Direito indígena: cláusula pétrea

Direitos constitucionais dos povos indígenas formam um conjunto cosmológico, contínuo e universal; o artigo foi elaborado pela Assessoria Jurídica do Cimi

Por Paloma Gomes, Rafael Modesto e Nicolas Nascimento, da Assessoria Jurídica do Cimi*

Em razão da aprovação do Projeto de Lei 490/2007 na Câmara dos Deputados, no dia 30 de maio de 2023, retornou à discussão pública a questão sobre a viabilidade, ou não, de modificação do artigo 231 da Constituição Federal, que trata dos direitos indígenas.
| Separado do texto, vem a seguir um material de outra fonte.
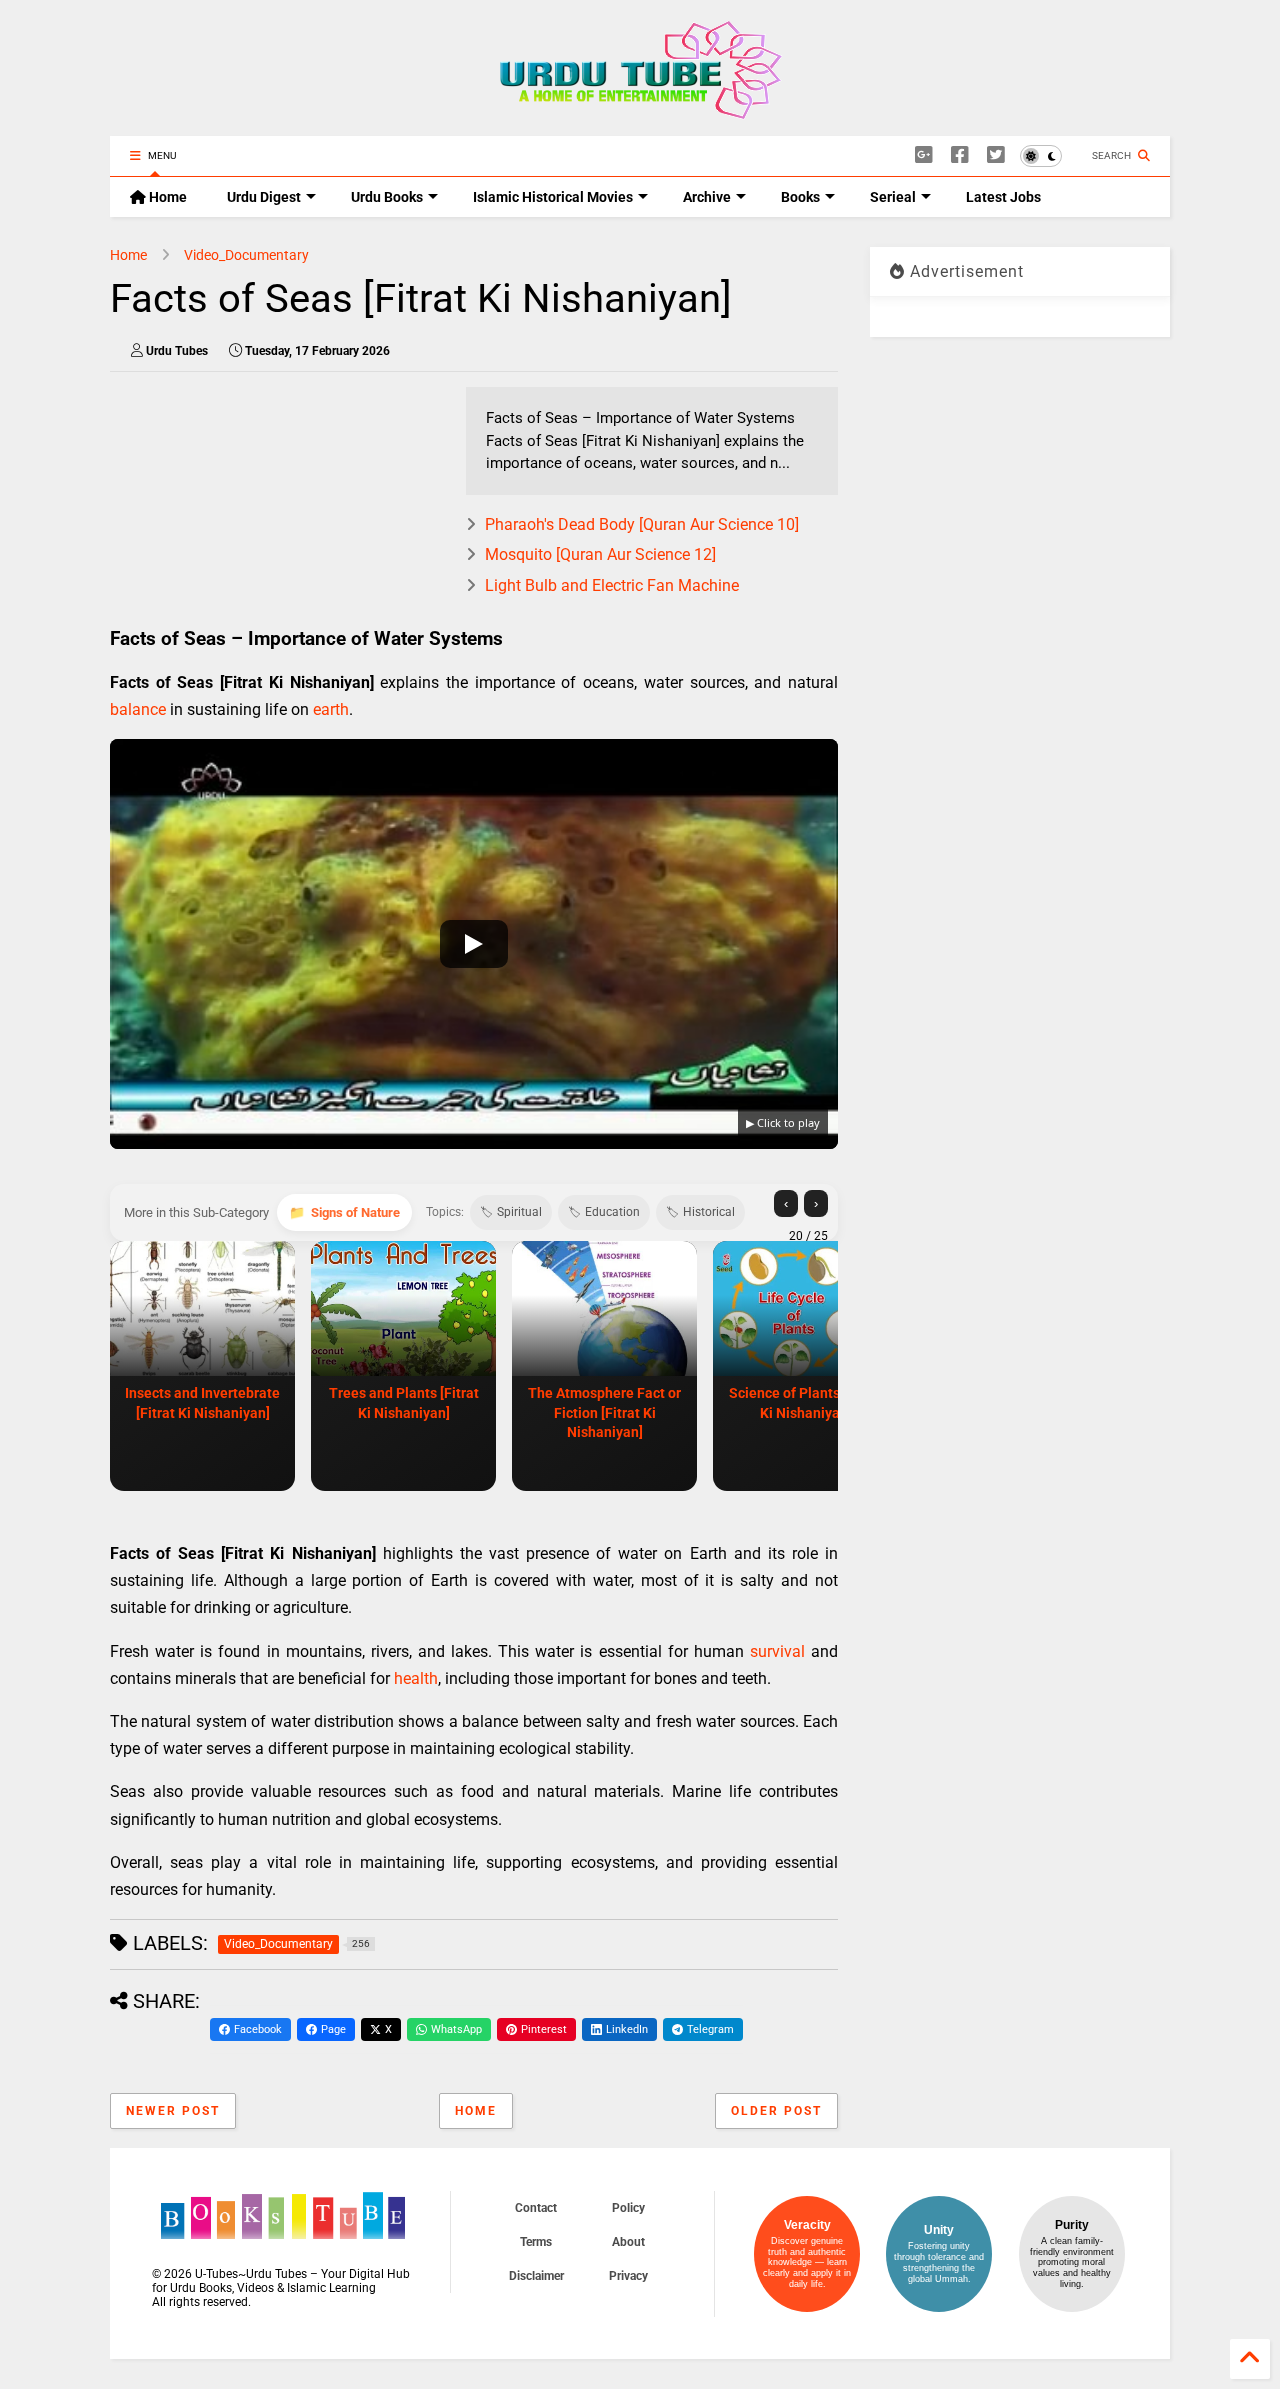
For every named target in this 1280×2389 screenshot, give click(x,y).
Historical (709, 1212)
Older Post (776, 2111)
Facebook (258, 2029)
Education (612, 1212)
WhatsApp (456, 2029)
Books (800, 197)
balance (138, 709)
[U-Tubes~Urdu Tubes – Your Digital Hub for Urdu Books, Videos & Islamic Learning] (640, 111)
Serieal (893, 197)
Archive (707, 197)
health (416, 1678)
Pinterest (544, 2029)
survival (777, 1651)
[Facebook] (960, 155)
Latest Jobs (1003, 197)
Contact (536, 2208)
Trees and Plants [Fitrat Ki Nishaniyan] (404, 1403)
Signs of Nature (355, 1212)
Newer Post (173, 2111)
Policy (628, 2208)
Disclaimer (536, 2276)
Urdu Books (387, 197)
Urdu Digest (264, 197)
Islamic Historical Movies (553, 197)
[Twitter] (996, 155)
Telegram (710, 2029)
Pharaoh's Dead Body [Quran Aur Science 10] (642, 524)
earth (331, 709)
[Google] (924, 155)
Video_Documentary (246, 255)
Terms (536, 2242)
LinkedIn (627, 2029)
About (628, 2242)
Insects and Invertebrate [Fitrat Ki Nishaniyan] (202, 1403)
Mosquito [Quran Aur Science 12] (600, 554)
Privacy (628, 2276)
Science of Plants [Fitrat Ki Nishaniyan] (805, 1403)
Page (333, 2029)
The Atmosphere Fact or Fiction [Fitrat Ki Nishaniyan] (604, 1412)
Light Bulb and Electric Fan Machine (612, 585)
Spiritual (519, 1212)
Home (166, 197)
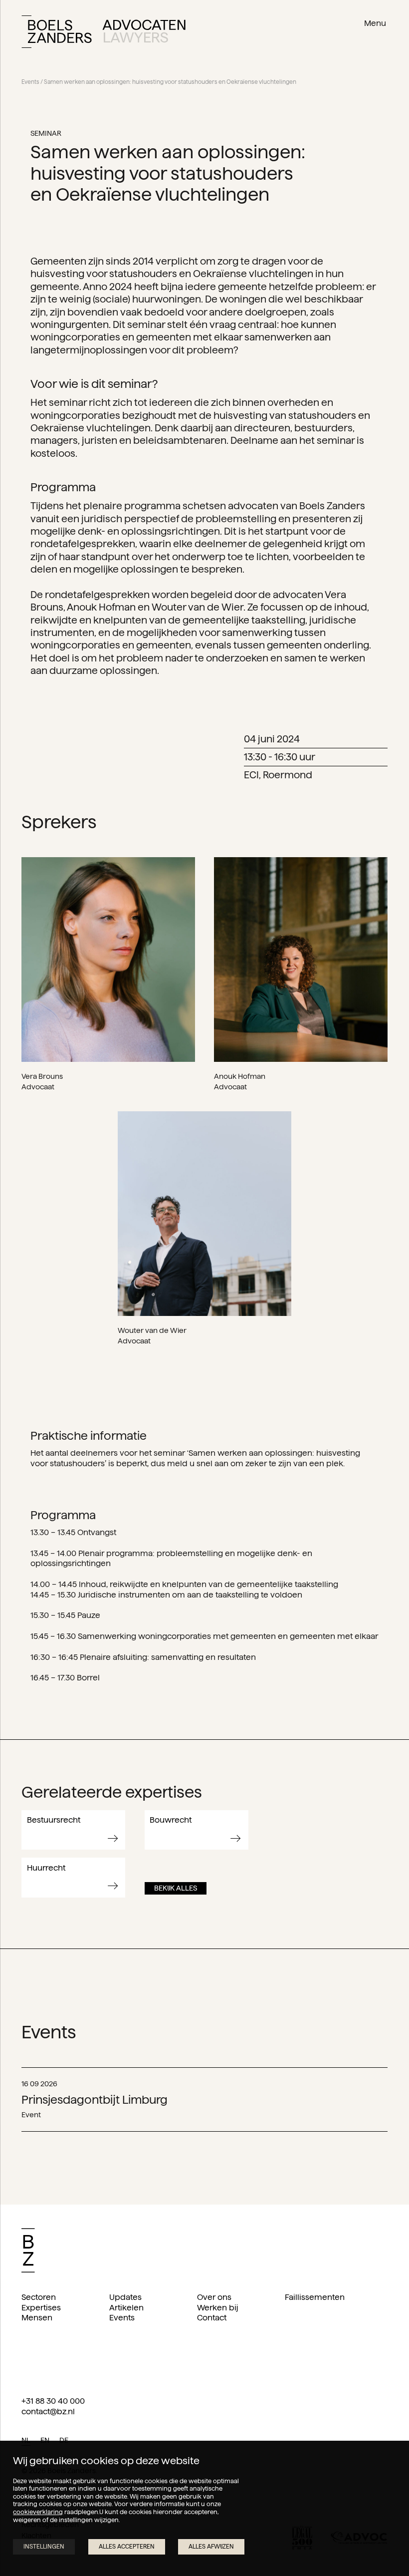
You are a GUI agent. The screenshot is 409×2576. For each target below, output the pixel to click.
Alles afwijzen (211, 2546)
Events (30, 82)
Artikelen (126, 2307)
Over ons (214, 2297)
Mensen (36, 2317)
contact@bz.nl (48, 2411)
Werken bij (217, 2307)
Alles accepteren (127, 2546)
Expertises (41, 2307)
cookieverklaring (38, 2512)
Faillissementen (315, 2297)
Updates (125, 2297)
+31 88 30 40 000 (53, 2401)
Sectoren (38, 2297)
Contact (211, 2317)
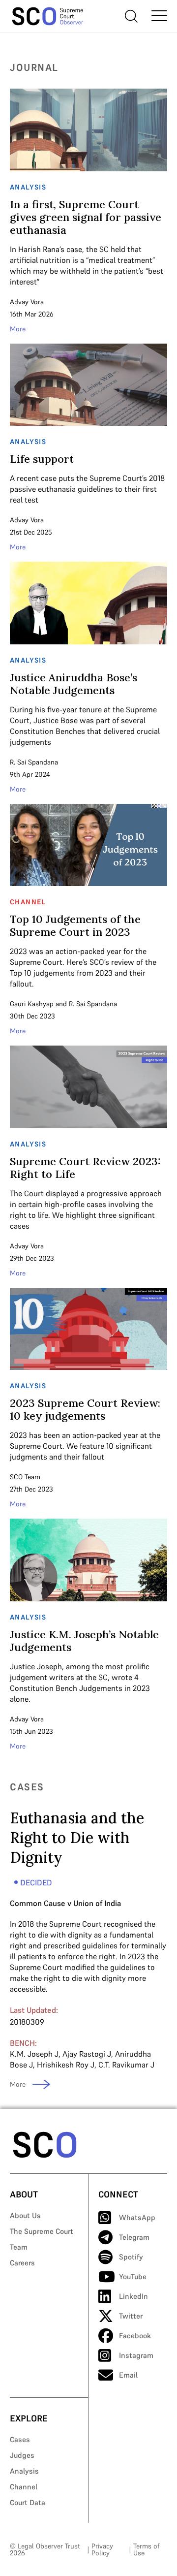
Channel (23, 2486)
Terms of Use (146, 2549)
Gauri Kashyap (32, 1003)
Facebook (135, 2335)
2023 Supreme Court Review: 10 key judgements (85, 1409)
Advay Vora (27, 301)
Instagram (136, 2355)
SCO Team (25, 1476)
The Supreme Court (41, 2231)
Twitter (131, 2316)
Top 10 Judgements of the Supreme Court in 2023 (75, 925)
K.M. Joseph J (34, 2054)
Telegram (134, 2237)
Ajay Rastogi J (86, 2054)
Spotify (131, 2256)
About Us (25, 2215)
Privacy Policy (102, 2549)
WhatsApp (137, 2217)
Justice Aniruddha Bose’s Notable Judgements (73, 683)
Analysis (24, 2471)
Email (128, 2375)
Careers (22, 2262)
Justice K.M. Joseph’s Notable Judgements (84, 1640)
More (18, 328)
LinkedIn (133, 2296)
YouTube (133, 2276)
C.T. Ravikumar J (126, 2064)
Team (19, 2247)
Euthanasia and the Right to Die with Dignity (77, 1838)
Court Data (27, 2502)
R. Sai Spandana (34, 762)
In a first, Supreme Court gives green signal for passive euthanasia (85, 217)
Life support (42, 459)
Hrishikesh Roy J (65, 2064)
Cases (20, 2439)
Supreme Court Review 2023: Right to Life (85, 1167)
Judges (22, 2455)
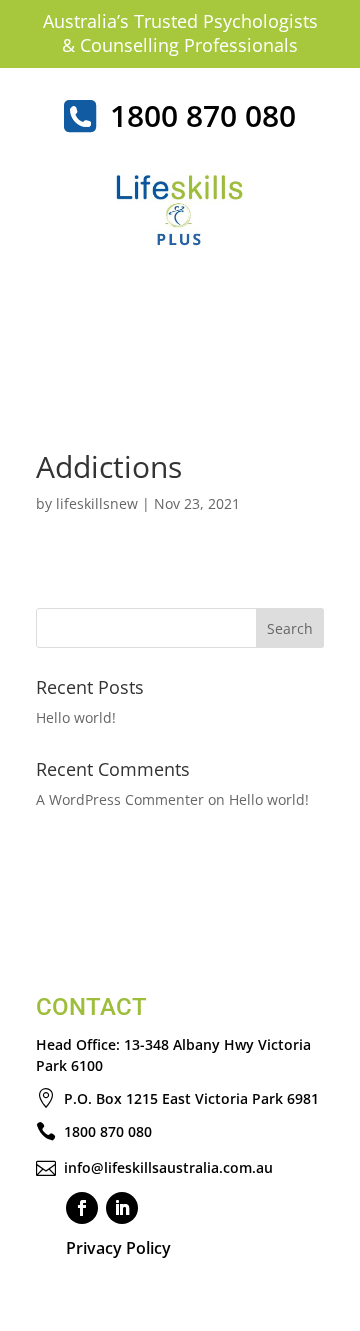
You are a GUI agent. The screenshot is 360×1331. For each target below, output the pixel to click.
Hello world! (76, 717)
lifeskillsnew (97, 503)
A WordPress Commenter (120, 799)
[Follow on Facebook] (82, 1208)
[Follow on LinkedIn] (122, 1208)
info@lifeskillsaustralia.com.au (168, 1167)
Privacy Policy (118, 1248)
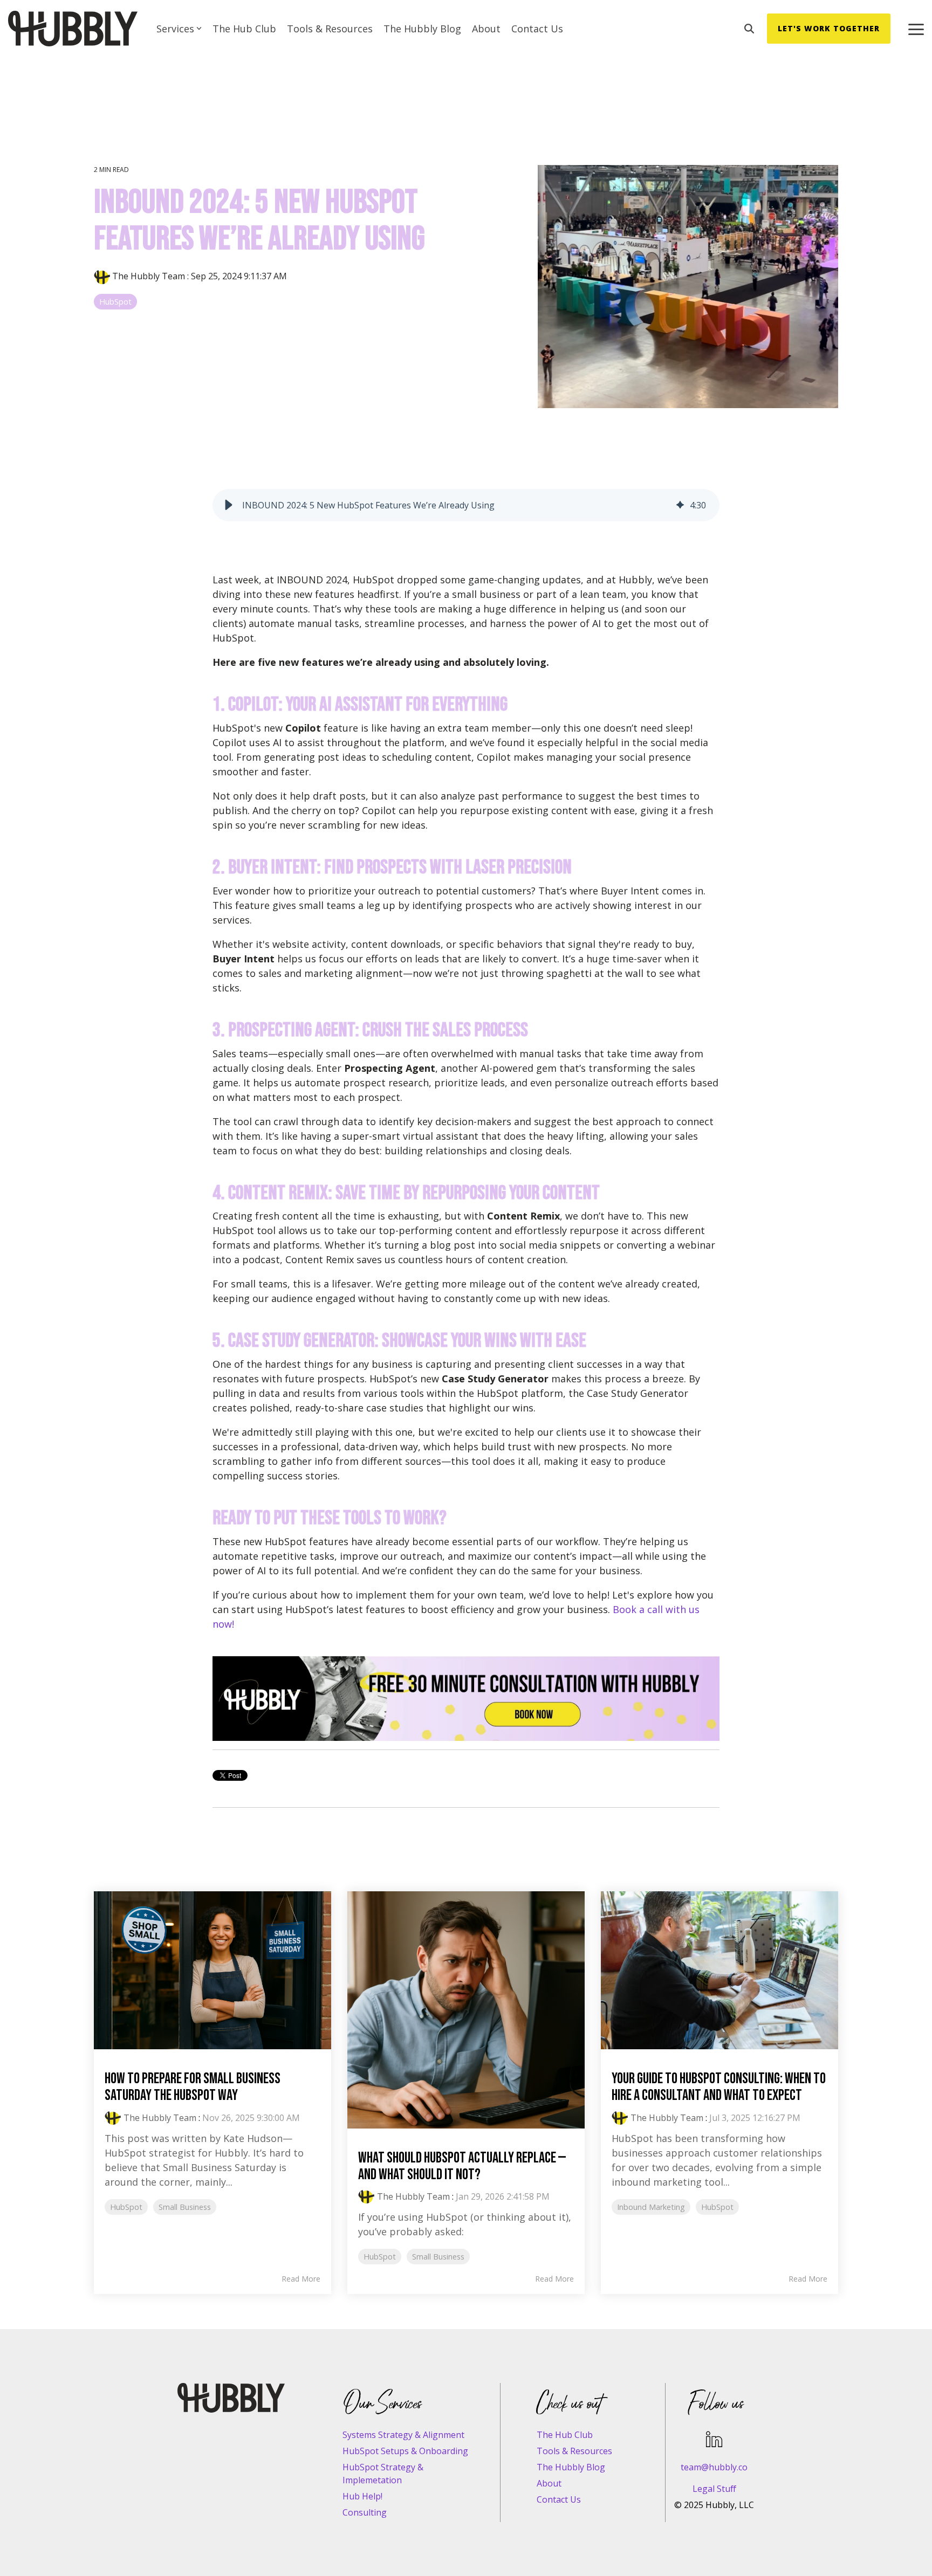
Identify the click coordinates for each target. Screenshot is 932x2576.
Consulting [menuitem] (364, 2512)
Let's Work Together (829, 28)
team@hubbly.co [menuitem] (714, 2467)
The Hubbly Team (148, 276)
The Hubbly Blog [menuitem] (571, 2467)
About (486, 28)
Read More (301, 2279)
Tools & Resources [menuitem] (574, 2451)
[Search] (749, 28)
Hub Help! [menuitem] (362, 2496)
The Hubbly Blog (422, 28)
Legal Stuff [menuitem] (714, 2489)
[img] (680, 505)
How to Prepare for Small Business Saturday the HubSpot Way (192, 2087)
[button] (916, 28)
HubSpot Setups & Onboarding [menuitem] (405, 2451)
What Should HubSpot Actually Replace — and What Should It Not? (462, 2166)
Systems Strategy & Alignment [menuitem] (403, 2435)
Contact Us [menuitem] (559, 2499)
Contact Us (537, 28)
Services (175, 28)
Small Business (185, 2207)
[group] (466, 505)
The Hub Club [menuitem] (565, 2435)
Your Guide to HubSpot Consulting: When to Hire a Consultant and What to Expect (719, 2087)
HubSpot (115, 302)
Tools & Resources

Não é a primeira vez que tratamos do tema, mas, em razão da relevância da matéria e com intenção de contribuir com a reflexão, entendemos por bem atualizar o artigo publicado no site de notícias jurídicas JOTAinfo no dia 7 de junho de 2021.

À época da publicação do referido artigo, o Supremo Tribunal Federal (STF) estava em vias de iniciar o julgamento do Recurso Extraordinário (RE) nº 1.017.365, por meio do plenário virtual, que fixará o entendimento da Corte sobre ocupação tradicional indígena e a sua abrangência.

De lá para cá, o julgamento saiu do plenário virtual para o físico, foi iniciado e conta com voto proferido pelo relator, ministro Edson Fachin, e voto divergente, do ministro Nunes Marques.

Atualmente, o processo se encontra pautado para a sessão do dia 7 de junho, quando deve ser retomado o julgamento.

Em seu voto, proferido no dia 9 de setembro de 2021, o ministro Edson Fachin atendeu ao pedido do povo Xokleng e firmou a imutabilidade do artigo 231 da Constituição Federal. O relator afirma:

(…) “Em primeiro lugar, incide sobre o disposto no artigo 231 do texto constitucional a previsão do artigo 60, §4º da Carta Magna, consistindo, pois, cláusula pétrea à atuação do constituinte reformador, que resta impedido de promover modificações tendentes a abolir ou dificultar o exercício dos direitos individuais e coletivos emanados do comando constitucional do artigo citado.

(…)

Em segundo lugar, os direitos emanados do artigo 231 da CF/88, enquanto direitos fundamentais, estão imunes às decisões das maiorias legislativas eventuais com potencial de coartar o exercício desses direitos (…).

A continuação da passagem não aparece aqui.